Hasan Sabbah'ın önderliğini yaptığı, fedailerine sahte bir cennet vaadiyle kendi Haşhaşilik öğretisini yaydığı, tarihte Belde’t-ûl’İkbâl adıyla şöhrete kavuşan Elemûtlar Devleti'in karargahı ve başkenti niteliğinde hizmet vermiş olan bir yerleşim birimidir. Nizari-İsmaili mezhebinin yaşatılmasında büyük bir rol oynayan bu merkezde adamlarına cennetin anahtarlarını kendi ellerinde bulundurduğuna inandıran ve haşhaşın uyuşturucu etkisini kullanan Hasan bin Sabbah, eğitime tabi tuttuğu fedaileri aracılığıyla birçok devlet adamı ve hükümdarın canına mâl olan suikastler tertip etmeyi başarabilmiş ve çevresindeki ülkelere epey gözdağı vermeyi başarabilmişti. Suikast düzenlemek anlamına gelen İngilizce assassination kelimesinin burada yaşayan haşhaşin örgütünün adından değişerek türetildiği zannedilmektedir. Zamanın Haçlı kaynaklı tarihçileri Hasan bin Sabbah fedailerinin kendilerini feda edecek kadar davaya bağlı olmalarını anlamlandıramamış ve siyasi suikastları yerine getirmesi için haşhaşın uyuşturucu etkisini kullanıldığını öne sürmüşlerdir.
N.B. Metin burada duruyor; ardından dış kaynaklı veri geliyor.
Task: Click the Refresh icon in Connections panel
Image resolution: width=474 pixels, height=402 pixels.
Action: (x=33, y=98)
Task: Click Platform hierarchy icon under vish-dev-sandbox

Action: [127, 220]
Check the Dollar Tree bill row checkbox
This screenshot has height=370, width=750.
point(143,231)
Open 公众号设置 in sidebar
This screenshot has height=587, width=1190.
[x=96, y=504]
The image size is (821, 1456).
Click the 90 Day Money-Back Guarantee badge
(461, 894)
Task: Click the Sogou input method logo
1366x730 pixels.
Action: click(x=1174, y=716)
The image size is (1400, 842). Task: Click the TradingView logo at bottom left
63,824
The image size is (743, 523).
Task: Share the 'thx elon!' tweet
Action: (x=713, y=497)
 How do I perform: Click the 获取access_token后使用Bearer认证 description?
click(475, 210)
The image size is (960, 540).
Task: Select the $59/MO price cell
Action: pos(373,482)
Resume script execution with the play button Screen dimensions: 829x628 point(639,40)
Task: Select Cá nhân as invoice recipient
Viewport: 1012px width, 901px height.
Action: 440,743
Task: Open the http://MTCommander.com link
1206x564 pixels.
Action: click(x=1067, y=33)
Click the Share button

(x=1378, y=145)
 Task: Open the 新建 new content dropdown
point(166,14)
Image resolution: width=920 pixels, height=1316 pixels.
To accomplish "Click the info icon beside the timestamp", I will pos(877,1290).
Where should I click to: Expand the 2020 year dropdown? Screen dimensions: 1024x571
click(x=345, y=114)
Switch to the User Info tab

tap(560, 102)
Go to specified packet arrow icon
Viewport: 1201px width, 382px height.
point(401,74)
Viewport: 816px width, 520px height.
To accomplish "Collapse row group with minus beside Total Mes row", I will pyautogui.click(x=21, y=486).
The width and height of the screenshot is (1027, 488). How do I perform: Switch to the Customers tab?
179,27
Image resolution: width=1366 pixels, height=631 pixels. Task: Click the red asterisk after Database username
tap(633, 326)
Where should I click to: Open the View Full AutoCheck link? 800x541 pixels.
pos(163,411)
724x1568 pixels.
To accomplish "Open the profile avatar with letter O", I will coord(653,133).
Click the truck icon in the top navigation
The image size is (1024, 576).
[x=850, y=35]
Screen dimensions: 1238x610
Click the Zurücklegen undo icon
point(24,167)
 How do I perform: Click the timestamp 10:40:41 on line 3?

Şiîlik mezhebinin İsmâilîlik meşrebinin Nizârîlik koluna bağlı Hasan Sabbah'ın zamanında şöhretinin doruk noktasına ulaşmıştır. Tarihe "Haşhaşiler" ve "suikastçılar" olarak geçen bu kalede ikamet eden İsmâilîler'in bu şekilde tanımlanmalarının nedenlerinden biri Marco Polo'nun anılarında aktarmış olduğu bilgilerdir. Şiîlik mezheblerinden olan İsmailî-Nizârîler kolunun temelini teşkil eden bu tarikat günümüzde IV. Ağa Han'ın önderliğinde ezoterik-batınilik dünyasının en büyük temsilcisi olarak faaliyetlerini sürdürmektedir.
Kale Selçuklular tarafından pek çok defa kuşatmaya maruz kaldı ama kuşatmalar komutanın veya padişahın ölmesi üzerine kaldırılıyordu bazı Selçuklu sultanları Haşhaşîler ile ittifak dahi yapmıştır.[kaynak belirtilmeli] Örnegin Sencer kardeşleri ile taht kavgasına giriştiğinde Haşhaşîler ile ittifak yaptı.[8] Kaleye yönelik ilk ciddi kuşatma 1092 Yılında yapıldı. Nizamülmülk komutasındaki Selçuklu ordusu kaleyi kuşattı (1. Alamut Savaşı) ama Nizamülmülk kuşatma sırasında bir Haşhaşî tarafından öldürüldü. 1 ay sonra da Sultan Melikşah öldü ve kuşatma kaldırıldı.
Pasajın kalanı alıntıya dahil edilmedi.